The Six Honest Signals
From the bare timestamps of a real chat — without reading a word of the content — you compute response times, the balance of contributions and the ratio of giving to taking. An intuition about a group becomes a measurement.
In a nutshell
What: You export a WhatsApp chat (e.g. your class or project group) and let Python read patterns from it — not what is talked about, but how: who writes how much? How quickly are replies sent? Does everyone respond to each other, or do some just talk to themselves?
Why: Exactly these patterns are among the six honest signals that predict whether a group flourishes creatively. You turn a gut feeling about a group into numbers — and lay the groundwork for the symbiont tool in the next chapter.
You need: an exported chat history (.txt) and Python with pandas. Runs in the
browser too (Pyodide).
What it's about
Put five people in a room and give them a task — after a few minutes something arises that you can almost touch: a mood, a rhythm, a kind of chemistry. For a long time that was considered unmeasurable. This chapter shows that it is measurable, because a group's chemistry lives in its honest signals — in things no one steers consciously.

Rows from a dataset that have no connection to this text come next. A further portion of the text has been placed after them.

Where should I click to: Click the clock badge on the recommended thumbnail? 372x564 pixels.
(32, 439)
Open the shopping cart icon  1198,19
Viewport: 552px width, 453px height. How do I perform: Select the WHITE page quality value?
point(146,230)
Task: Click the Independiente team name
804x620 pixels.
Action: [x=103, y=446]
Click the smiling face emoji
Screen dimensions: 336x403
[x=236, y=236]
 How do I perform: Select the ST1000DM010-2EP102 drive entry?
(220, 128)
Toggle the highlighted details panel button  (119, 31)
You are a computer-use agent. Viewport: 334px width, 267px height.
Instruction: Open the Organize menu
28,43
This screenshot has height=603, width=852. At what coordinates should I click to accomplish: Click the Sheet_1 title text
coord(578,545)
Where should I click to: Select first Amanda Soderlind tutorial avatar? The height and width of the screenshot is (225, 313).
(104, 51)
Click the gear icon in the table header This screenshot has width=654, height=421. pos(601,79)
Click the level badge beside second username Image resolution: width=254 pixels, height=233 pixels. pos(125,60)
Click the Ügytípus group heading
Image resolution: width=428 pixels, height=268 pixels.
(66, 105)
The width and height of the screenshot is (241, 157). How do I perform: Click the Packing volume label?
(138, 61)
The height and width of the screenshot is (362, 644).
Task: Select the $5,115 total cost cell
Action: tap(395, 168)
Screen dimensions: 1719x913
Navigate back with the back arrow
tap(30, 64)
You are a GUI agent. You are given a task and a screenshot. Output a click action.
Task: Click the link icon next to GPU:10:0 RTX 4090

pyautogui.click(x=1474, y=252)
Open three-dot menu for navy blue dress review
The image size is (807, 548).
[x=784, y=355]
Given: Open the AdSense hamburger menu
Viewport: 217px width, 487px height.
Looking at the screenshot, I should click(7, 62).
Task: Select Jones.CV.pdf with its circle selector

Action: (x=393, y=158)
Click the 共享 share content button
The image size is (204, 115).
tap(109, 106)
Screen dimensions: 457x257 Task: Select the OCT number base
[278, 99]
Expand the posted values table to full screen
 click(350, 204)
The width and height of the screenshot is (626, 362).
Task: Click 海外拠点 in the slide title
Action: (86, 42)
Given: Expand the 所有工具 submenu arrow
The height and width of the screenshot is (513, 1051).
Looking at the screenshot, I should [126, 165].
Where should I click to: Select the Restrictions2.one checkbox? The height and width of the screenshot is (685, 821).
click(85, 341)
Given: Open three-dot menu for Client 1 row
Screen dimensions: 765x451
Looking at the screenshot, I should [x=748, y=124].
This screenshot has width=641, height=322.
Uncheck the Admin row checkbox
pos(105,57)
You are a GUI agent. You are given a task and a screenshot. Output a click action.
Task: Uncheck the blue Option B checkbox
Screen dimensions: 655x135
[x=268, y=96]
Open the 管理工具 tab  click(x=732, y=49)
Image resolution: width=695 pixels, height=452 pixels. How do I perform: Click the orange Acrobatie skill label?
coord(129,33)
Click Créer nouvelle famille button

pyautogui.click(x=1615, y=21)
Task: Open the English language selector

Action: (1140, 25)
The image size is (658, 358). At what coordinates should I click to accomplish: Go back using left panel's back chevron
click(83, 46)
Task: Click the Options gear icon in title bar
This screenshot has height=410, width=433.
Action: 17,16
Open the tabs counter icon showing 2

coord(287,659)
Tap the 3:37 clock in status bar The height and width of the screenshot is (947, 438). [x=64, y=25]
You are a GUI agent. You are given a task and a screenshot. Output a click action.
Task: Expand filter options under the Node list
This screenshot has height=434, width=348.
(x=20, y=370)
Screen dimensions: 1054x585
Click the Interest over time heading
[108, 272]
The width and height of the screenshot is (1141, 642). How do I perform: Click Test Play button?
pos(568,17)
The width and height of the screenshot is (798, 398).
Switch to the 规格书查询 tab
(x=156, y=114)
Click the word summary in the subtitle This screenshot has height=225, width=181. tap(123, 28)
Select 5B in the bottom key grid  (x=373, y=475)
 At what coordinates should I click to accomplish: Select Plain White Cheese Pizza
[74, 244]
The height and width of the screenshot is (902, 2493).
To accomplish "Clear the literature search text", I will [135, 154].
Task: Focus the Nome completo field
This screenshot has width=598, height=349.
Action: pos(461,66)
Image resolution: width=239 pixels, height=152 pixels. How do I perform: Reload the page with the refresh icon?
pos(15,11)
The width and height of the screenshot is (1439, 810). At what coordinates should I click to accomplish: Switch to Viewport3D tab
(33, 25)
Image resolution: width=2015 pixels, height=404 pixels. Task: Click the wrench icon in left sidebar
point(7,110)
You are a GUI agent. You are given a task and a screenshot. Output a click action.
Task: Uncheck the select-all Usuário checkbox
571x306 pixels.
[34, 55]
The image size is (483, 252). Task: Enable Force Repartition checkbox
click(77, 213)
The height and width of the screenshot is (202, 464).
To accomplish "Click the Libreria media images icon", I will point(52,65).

Six such signals predict surprisingly well whether a group becomes productive: whether there is a strong, connecting leadership and whether it shifts rather than sticking to one person; how quickly members react to each other; how evenly the contributions are shared; how honestly moods may be expressed; and how much the group develops a language of its own. In this activity you pick out three of them that can already be computed from bare timestamps — response time, contribution balance and giving and taking. The leadership question (betweenness centrality) follows in Activity 8.1.
Patterns only, never content — and only with consent
This analysis reads no content, only timestamps and senders. Even so: a chat history belongs to everyone who writes in it. Get the group's consent, anonymise the names (Person A, B, C …), and don't share the results outside. That is the golden rule of this book: what you find out about others belongs to them, not to you. The cleanest choice is a chat you are a member of yourself.
A little background
What we read from timestamps. Every chat line carries three plain facts: when, who, and (the one we ignore here) what. From when and who alone, three measures arise:
- Contribution balance — how evenly the contributions are spread across people. Does everyone talk roughly the same amount, or do a few dominate? A very lopsided chat is a warning sign.
- Response time — the median time between one message and the next from a different person. Short response times mean people listen to each other and react.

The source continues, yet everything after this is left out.